When the mine was operating, it was a symbol that signalled prosperity. This changed in 1972, when the MacLeod mine closed after 34 years of continuous gold production. It was the last mine to operate in the area.
From then on, the landmark became, in the view of many, an eyesore, a reminder of the past. The site was not pretty: some of the surface infrastructure was left standing and it was 1986 before the tailings were vegetated. For over 20 years, the MacLeod mine and its owners presented this less-than-flattering face to the travelling public.
The transformation that began in 1995 was the result of a co-operative effort among a far-sighted community, a mining company and the government ministries that shared their vision. Today, the face presented to the travelling public on the Trans-Canada Highway is much improved. It includes a substantially rehabilitated historic mine that serves as a backdrop for a community tourism enhancement project. Features on the rehabilitated mine site that entice travellers to stop are a refurbished headframe, a Forest Fire Interpretive Centre, a Heritage Interpretive Centre situated on eight hectares of landscaped tailings, and, soon, a nine-hole expansion of the Geraldton golf course.
When Barrick Gold’s predecessor, American Barrick Resources Corp., purchased Lac Minerals Ltd. in 1994, it also acquired the liability of Lac’s closed mine sites, including MacLeod.

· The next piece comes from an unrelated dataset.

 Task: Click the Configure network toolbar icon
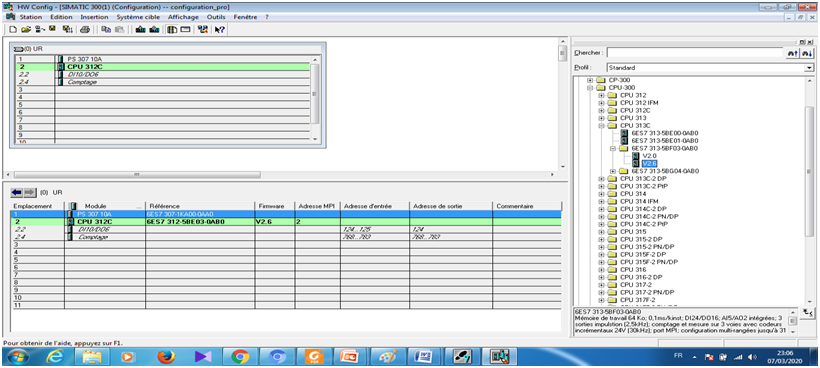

Barrick Gold Corp., through its subsidiary Lac Properties Inc., has contributed more than $4 million to the project in the form of the rehabilitation work that made the transformation a reality. In addition, Barrick has enlisted a world-renowned landscape architect, Prof. Martha Schwartz of Harvard University, to develop the landscape design for the tailings on which the Heritage Interpretive Centre is situated. This involved developing conceptual designs, and obtaining the input and approval of the citizens of Geraldton. The result will be a dramatic and colourful entrance to the town, with terraced scrolls of alternating green and gold grasses, and ramps carpeted with red wildflowers.
The existing nine-hole golf course in Geraldton was built by the MacLeod mine in 1937 with the aid of one of the era’s leading designers–Stanley Thompson, the man who designed the famous Banff Springs Golf Course. As only appropriate, the expansion is proceeding under the direction of one of today’s top golf course designers–Les Furber, who worked for many years with Robert Trent Jones, Sr. and in 1999 refurbished the Banff Springs course. His design for the expansion reflects Geraldton’s desire for a very challenging golf course.

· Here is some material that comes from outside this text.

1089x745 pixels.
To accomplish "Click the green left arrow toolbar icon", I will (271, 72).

Barrick recognizes dimensions of corporate leadership that go beyond profits, including caring for communities and protecting the environment. As John Carrington, Barrick’s vice-chairman and chief operating officer, said in his remarks at the official opening of the new Geraldton Heritage Interpretive Centre: “Our sense of social responsibility is just as important to our future as our financial strength, because they are interdependent.”
Barrick is proud of the role it is playing in the transformation of the historic MacLeod mine.